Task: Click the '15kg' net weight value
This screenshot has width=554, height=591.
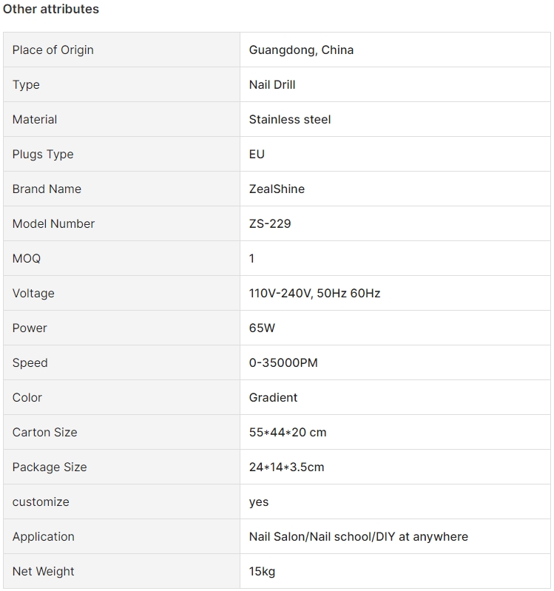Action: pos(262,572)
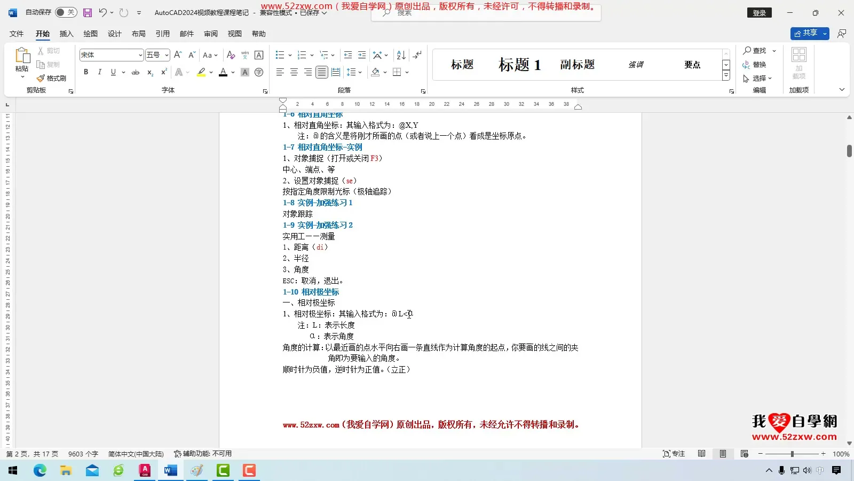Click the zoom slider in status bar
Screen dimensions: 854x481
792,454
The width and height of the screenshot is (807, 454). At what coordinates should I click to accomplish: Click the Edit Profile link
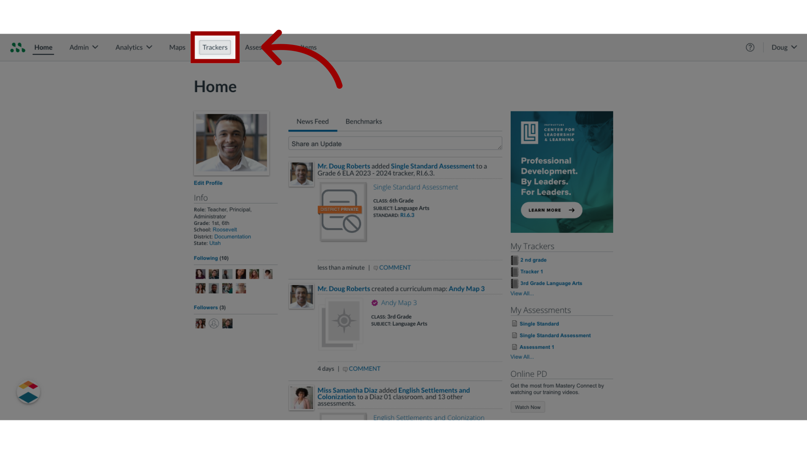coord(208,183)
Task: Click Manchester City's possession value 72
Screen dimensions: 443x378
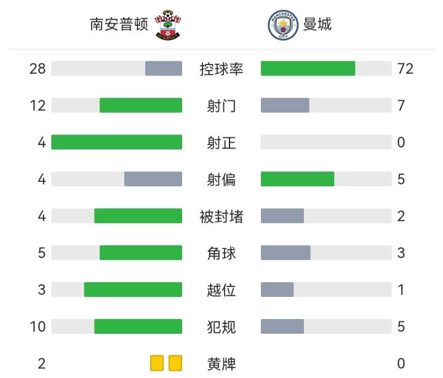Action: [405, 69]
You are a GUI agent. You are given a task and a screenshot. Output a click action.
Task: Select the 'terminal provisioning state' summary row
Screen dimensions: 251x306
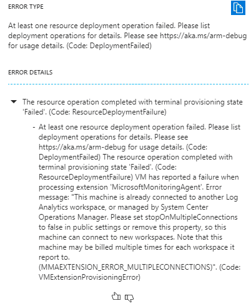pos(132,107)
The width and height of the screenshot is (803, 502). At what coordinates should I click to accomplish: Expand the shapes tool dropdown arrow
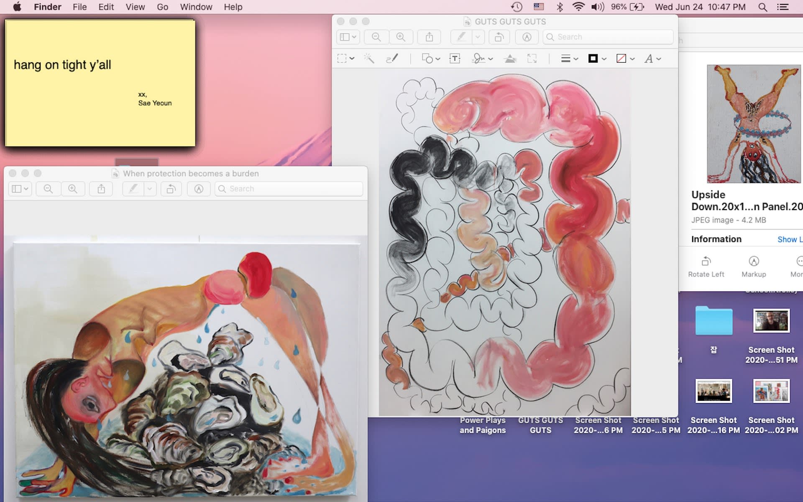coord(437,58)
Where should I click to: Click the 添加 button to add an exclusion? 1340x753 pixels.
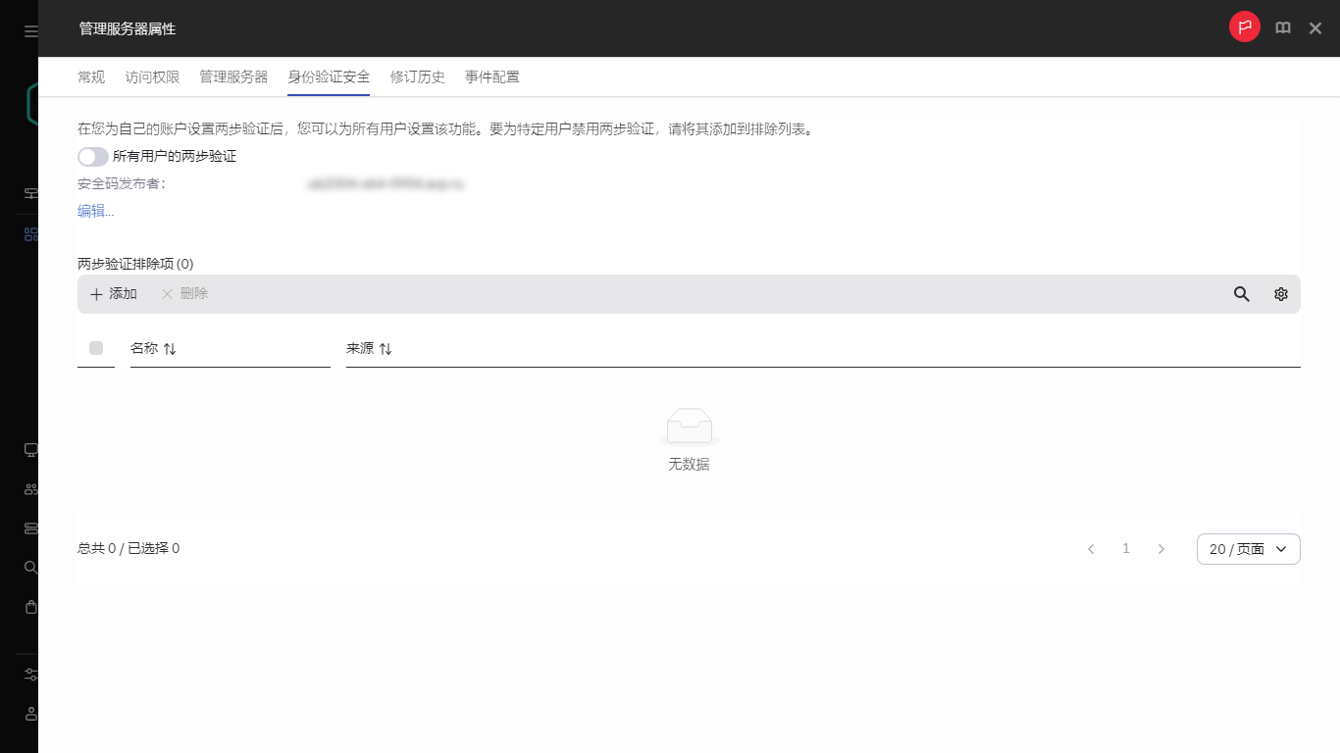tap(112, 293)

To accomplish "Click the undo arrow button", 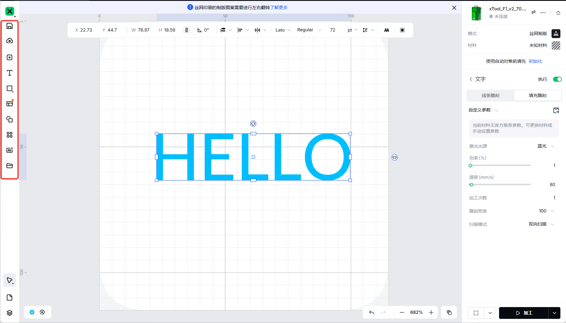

### [Instructions to follow]
Copy all the material exactly; omit images.

### [Output]
Task: Click the '15kg' net weight value
This screenshot has width=554, height=591.
Action: pos(262,572)
Click the zoom slider in status bar
Screen dimensions: 854x481
792,454
The width and height of the screenshot is (807, 454). At what coordinates should I click to accomplish: Click the Edit Profile link
coord(208,183)
Task: Click Manchester City's possession value 72
Screen dimensions: 443x378
Action: [405, 69]
You are a GUI agent. You are given a task and a screenshot. Output a click action.
Task: Select the 'terminal provisioning state' summary row
Screen dimensions: 251x306
pos(132,107)
The width and height of the screenshot is (803, 502). At what coordinates should I click to accomplish: Expand the shapes tool dropdown arrow
coord(437,58)
Where should I click to: Click the 添加 button to add an exclusion? 1340x753 pixels.
tap(112, 293)

To accomplish "Click the undo arrow button", 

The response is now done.